Ask Your Question
0

Pythagorean triple count

asked 2024-02-22 06:02:42 +0100

Jwlmug gravatar image

I'm trying to calculate how many Pythagorean triples there are with all arguments under a given value and my program won't finish when I set my limit at 1000.

Here it calculates a number in about a second when I set the limit at 100:

sage: len([(a,b,c) for a in range(1,100) for b in range(1,100) for c in range(1,100) if a^2+b^2==c^2])

But when I switch 100 to 1000 it computes endlessly and I need to abort the program.

Is there a way to make this code more efficient so it doesn't get overloaded? For example I've been trying to find a way to condense the variable range declarations but I'm not getting answers. I'm also new to Sagemath.

edit retag flag offensive close merge delete

Comments

Your code runs in O(n^3), n being your limit. If you need "about a second" for n=100, it wil need "about 1000 seconds" for n=1000. That's about 20 minutes. Add to that the (possibly considerable) time needed to print the result...

Is this homework ? In this case, just a hint : start with c^2 and retain two-element partitions whose members are both squares.

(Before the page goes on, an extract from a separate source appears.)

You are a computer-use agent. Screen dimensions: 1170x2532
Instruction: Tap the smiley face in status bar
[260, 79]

This could be accelerated by computing a list if squares...

Emmanuel Charpentier gravatar imageEmmanuel Charpentier ( 2024-02-22 10:29:05 +0100 )edit

len([...]) is a waste of memory since it creates a huge list just to compute its length. Use sum(1 for a in ...) instead.

Max Alekseyev gravatar imageMax Alekseyev ( 2024-02-22 16:30:16 +0100 )edit

2 Answers

Sort by ยป oldest newest most voted
1

answered 2024-02-22 17:30:07 +0100

Max Alekseyev gravatar image

updated 2024-02-22 18:29:31 +0100

There is a known formula for the number of representations as the sum of two squares - see Wikipedia. Employing it, you can have summation $r_2(c^2$) just over $c$, which will give a dramatic speed-up.

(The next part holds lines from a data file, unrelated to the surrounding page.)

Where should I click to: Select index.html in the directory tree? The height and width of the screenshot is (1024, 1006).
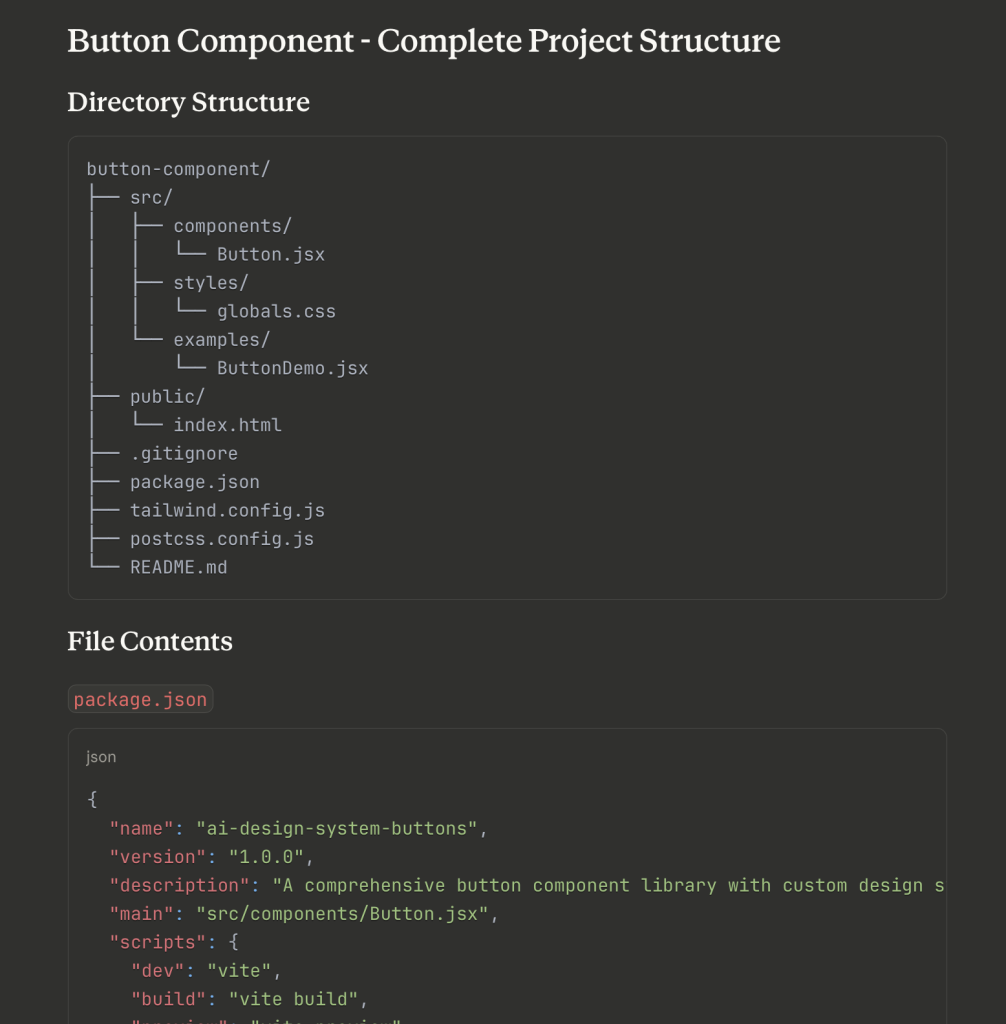(227, 425)
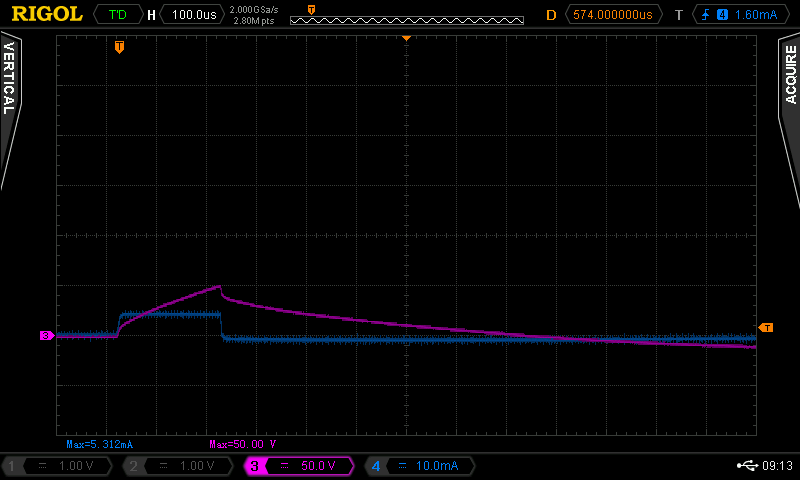Open the 1.60mA trigger level setting

pyautogui.click(x=754, y=15)
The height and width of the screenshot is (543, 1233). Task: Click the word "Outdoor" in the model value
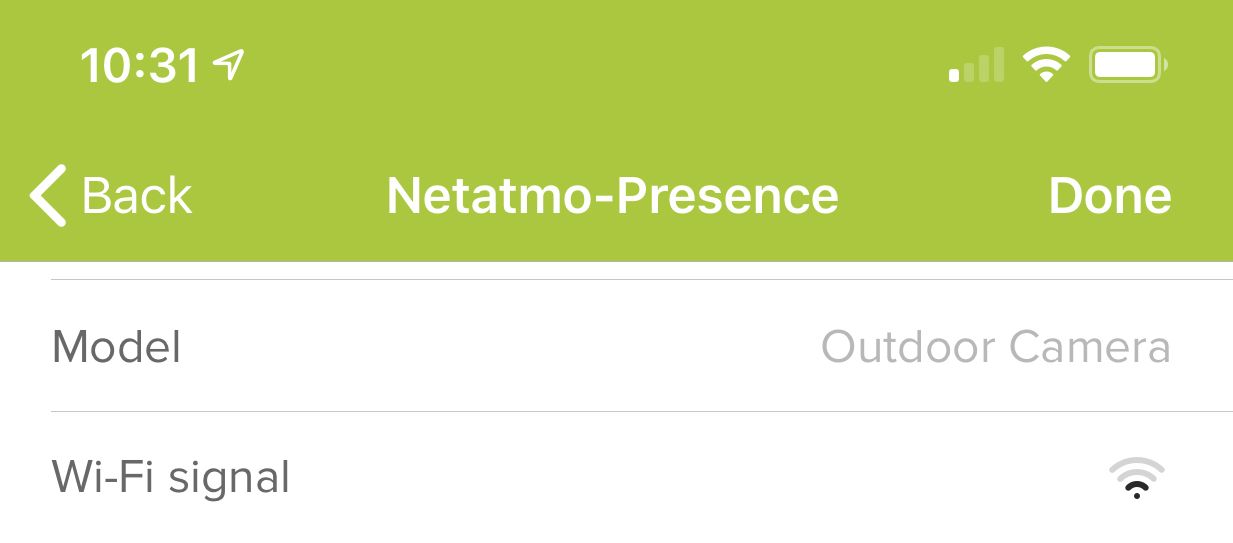[x=908, y=347]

ADDED. Since this question concerns squares of positive integers, the formula for $r_2(n)$ needs to be a bit re-worked:

# number of representations of n as an ordered sum of two squares of positive integers
def r2_positive(n):
    r = 1
    for p,k in factor(n):
        if p%4==1:
            r *= k+1
        elif p%4==3 and k%2:
            return 0
    return r - int(is_square(n))

Then you can get the desired count as

sum( r2_positive(c^2) for c in range(1,1000) )
edit flag offensive delete link more

Comments

Thank you! I will make it a goal to understand this code because I'm actually so new to this that it's stupid. But I know it works because the results are the same as what a couple other people got in different languages ๐Ÿ™‚

Jwlmug gravatar imageJwlmug ( 2024-02-22 23:44:10 +0100 )edit
0

answered 2024-02-22 13:31:21 +0100

Emmanuel Charpentier gravatar image

updated 2024-02-22 17:50:05 +0100

Note : @Max Alekseyev's answer, using more mathematical knowledge, is, of course, much better than this one, which illustrates a programming point.

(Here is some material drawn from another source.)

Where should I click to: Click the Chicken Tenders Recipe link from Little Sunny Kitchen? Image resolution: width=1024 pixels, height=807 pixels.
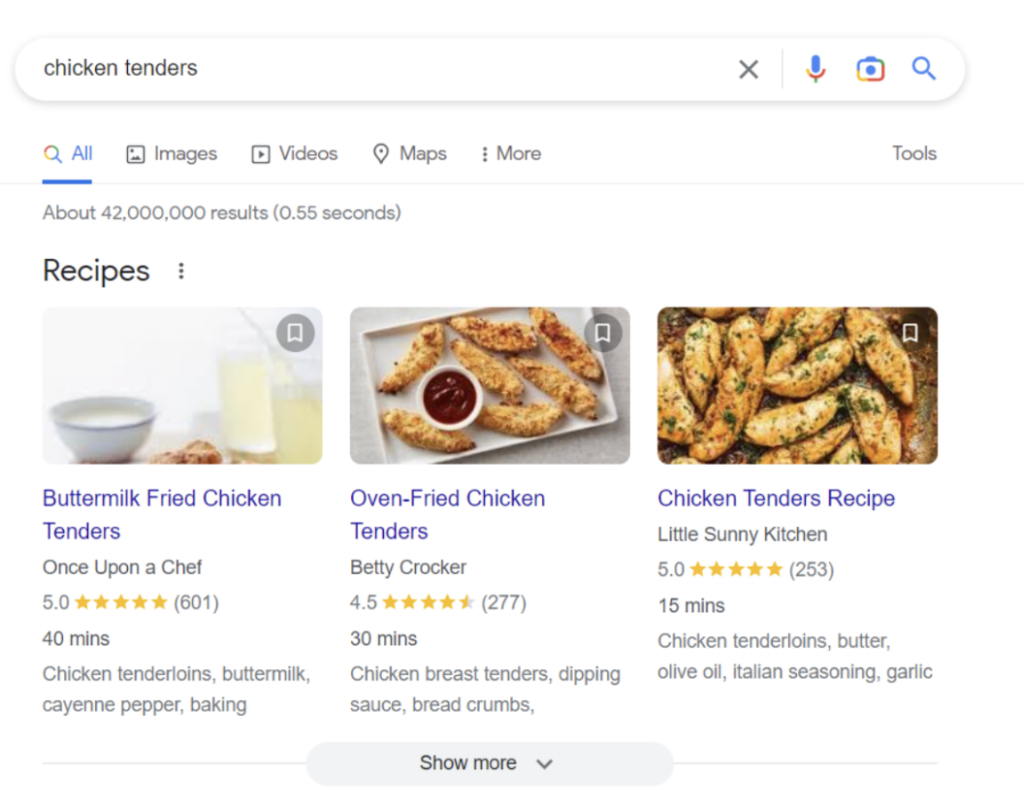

I suppose that this is not homework. If it is, you would benefit from stopping reading this and solving it yoursef...

Running this :

# https://ask.sagemath.org/question/76159/pythagorean-triple-count/
Nmax=1000
Roots={u^2:u for u in range(1, Nmax+1)}
Squares=list(Roots.keys())
Triples=[]
from time import time as stime
t0=stime()
for asq in Squares:
    for bsq in Squares:
        if bsq>=asq: break
        if (csq:=asq-bsq) in Squares: Triples+=[[Roots[u] for u in (bsq, csq, asq)]]
t1=stime()
print("N = %d, time=%6.3f seconds.\n"%(len(Triples), t1-t0))

prints :

N = 1762, time= 3.925 seconds.

Why ?

  • The algorithm should be in O(n^(3/2)) because :
    • It checks directly a^2-b^2 instead of looping on all possible sums.
    • It shortcuts the inner loop as soon as possible.
  • It uses precomputed "possible" values and "possible" retun values.

However, empirical check doesn't confirm this. Exploration ongoing...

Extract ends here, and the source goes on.